Las cajas no sólo hablan de la AMIA. También hablan del presente en la Justicia. Durante 25 años, la causa capturó rastros en papel del crecimiento del largo brazo de los servicios de inteligencia en los tribunales federales. La matriz de 1994-2019 tiene nombres intercambiables. Donde dice Galeano podría decir Claudio Bonadío. Y lo mismo ocurre con Carlos Stornelli. Un empleado judicial que se infiltraba entre los presos de Devoto para ablandar a Telleldín cuando el juzgado aún esperaba que acusara a la bonaerense. Un panóptico del espionaje de los guardiácarceles del Área 50. Y dos fiscales como sistemas de pinzas para apretar a detenidos con amenazas de detener a su gente.

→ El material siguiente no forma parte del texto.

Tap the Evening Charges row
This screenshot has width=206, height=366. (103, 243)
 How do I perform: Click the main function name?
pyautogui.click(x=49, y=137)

En varios papeles, los archivos tienen un nombre que volvió a resonar meses atrás: Raúl Copes. De larga trayectoria radical, Copes había llegado a director durante el gobierno de la Alianza y permaneció en los servicios aun durante el kirchnerismo.
Copes salió de la oscuridad cuando una abogada que coacheaba al arrepentido Leonardo Fariña para direccionar causas contra CFK dijo que había sido quien la contrató desde la AFI. Copes llevaba un año muerto cuando esa denuncia salió a la luz. La AFI denunció a la abogada por violar secretos de inteligencia, pero terminó reconociendo que Copes integraba las filas del organismo.
Lo que los servicios mejor saben hacer. Causas embarradas ayer, causas embarradas hoy.